This is an archive of the writing and research surrounding the Colophon Cards project.
The initial work on Colophon Cards was funded by The Icelandic Centre for Research’s Technology Development Fund. I had originally hoped to get a grant to further develop the project from that fund, but that fell through. I’m still hoping to restart work on the project, but in the absence of funding the scope will inevitably be much more limited and is likely to look very different from the vision presented in this archive.
Business Model
The basic business model is simple: it’s a web-based Software-as-a-Service! Line up the customers and count the money. Besides, the app is just in the prototyping stage, way too early to think about the business model, right? Right?
Unfortunately, it isn’t quite that simple.
It’s true that the goal is to create a SaaS but the devil is in the details as a lot depends on where I position the app. The exact business model will affect the feature design of the service itself. You simply can’t design the app and the business model separately by isolated teams.
What others are doing
If you price primarily by storage and position yourself next to services like Dropbox, your per-GB price is always going to suffer by comparison.
The straightforward approach is to have a set price per user account, per month but even then the per user pricing in the industry is all over the place:
- Bear: $1.49/month (which is a goddamn steal)
- Ulysses: $50/year (~$4/month)
- Roam Pro: $15/month
- Notion: $5/month Pro, $10/month Team, enterprise
- Obsidian: $8/month for sync, $16/month for site publishing, $50/year for commercial use (open source so this last one is largely voluntary, I’d think).
Roam lets you have collaborators in your graphs, which goes a long way to justify its price. Bear and Ulysses are drastically underpriced, in my view, but that’s a common problem for iOS-based businesses (app store customer reviews are brutal about pricing). My sense is that Obsidian has the most interesting pricing because they have per-feature pricing. Though they could have simplified it by going for account levels instead.
Most of notetaking apps don’t mention anything about storage quotas in their pricing but that’s because they don’t do much in terms of storage.
Notion bears special mention here as they are clearly the best funded of the lot. Their base tiers are underpriced for what they offer.
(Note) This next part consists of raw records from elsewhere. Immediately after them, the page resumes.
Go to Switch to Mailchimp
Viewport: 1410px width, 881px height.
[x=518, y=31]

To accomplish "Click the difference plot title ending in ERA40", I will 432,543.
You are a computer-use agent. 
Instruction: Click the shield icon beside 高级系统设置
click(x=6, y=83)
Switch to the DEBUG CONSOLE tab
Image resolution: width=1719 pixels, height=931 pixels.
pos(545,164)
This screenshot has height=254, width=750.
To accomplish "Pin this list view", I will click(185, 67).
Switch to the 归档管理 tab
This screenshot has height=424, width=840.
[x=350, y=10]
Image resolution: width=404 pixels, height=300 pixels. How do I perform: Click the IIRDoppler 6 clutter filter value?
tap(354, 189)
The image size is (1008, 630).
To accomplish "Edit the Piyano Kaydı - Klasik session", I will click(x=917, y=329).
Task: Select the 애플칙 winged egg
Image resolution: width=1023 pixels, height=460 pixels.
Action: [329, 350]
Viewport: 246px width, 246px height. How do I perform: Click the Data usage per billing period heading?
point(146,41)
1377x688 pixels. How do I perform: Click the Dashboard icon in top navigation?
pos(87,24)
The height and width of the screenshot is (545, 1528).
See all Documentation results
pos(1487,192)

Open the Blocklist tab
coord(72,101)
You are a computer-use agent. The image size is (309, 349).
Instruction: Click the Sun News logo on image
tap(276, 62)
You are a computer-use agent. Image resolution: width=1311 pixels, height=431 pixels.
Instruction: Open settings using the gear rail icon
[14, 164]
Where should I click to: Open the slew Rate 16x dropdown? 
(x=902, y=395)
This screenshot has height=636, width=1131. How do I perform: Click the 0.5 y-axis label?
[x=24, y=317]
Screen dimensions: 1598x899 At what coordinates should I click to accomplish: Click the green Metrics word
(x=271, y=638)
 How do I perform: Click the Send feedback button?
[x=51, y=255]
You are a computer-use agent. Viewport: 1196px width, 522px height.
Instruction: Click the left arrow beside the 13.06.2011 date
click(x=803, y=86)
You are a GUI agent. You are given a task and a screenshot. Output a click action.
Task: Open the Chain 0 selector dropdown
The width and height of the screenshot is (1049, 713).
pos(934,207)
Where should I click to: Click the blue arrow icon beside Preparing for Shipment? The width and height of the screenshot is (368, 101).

It comes with unlimited storage, which absolutely isn’t sustainable in the long term.
As a comparison, here’s the pricing plan for FastMail, which you could position as a knowledge-management-adjacent service.
- Basic $3/month (2GB storage, FastMail-owned domain name or one provided by a Standard tier user)
- Standard $5/month (30GB storage, custom domain)
- Professional $9/month (100GB, email retention archive)
There’s a good chance that, long term, Notion will end up with storage quotas that are in the same ballpark as FastMail’s.
What Colophon Cards could do
The ConvertKit service took an interesting approach to developing their business model: they targeted high end users first and only expanded their offering to include cheaper tiers once they had proven both the app and the business model.
This approach, when applied to Colophon Cards, would look something like this.
An initial ‘Pro’ tier:
- $10/month/user
- 100GB storage/user (then a per additional GB price that depends on available commodity storage options)
- Website archiving
- Ebook and document reading support (EPUB, DOCX, PDF)
- “Unlimited” collaborators via email.
Maybe even with an additional ‘Team’ tier:
- $30/month for five users, +$10/month for each additional user after that.
- Team management features.
- Combined storage quotas.
- Has the same features as the ‘Pro’ tier
Later on, if the app proves itself and gains traction and the margins support it, I could expand this to include a ‘Standard’ tier:
- $5/month/user
- 30GB (or thereabouts)
- Bookmarking for websites
- Reading features only for documents/card bodies written in Colophon Cards.
- “Unlimited” collaborators via email.
One issue that a lot of beginning SaaSes run into is that the lower tier users tend to draw all of your attention and incur higher support costs so it’s often better to not enter that market unless you’re sure you can handle it.
I don’t need to decide on the specific approach at this stage. But it’s useful when prototyping and designing to know what sort of margins you’re aiming for.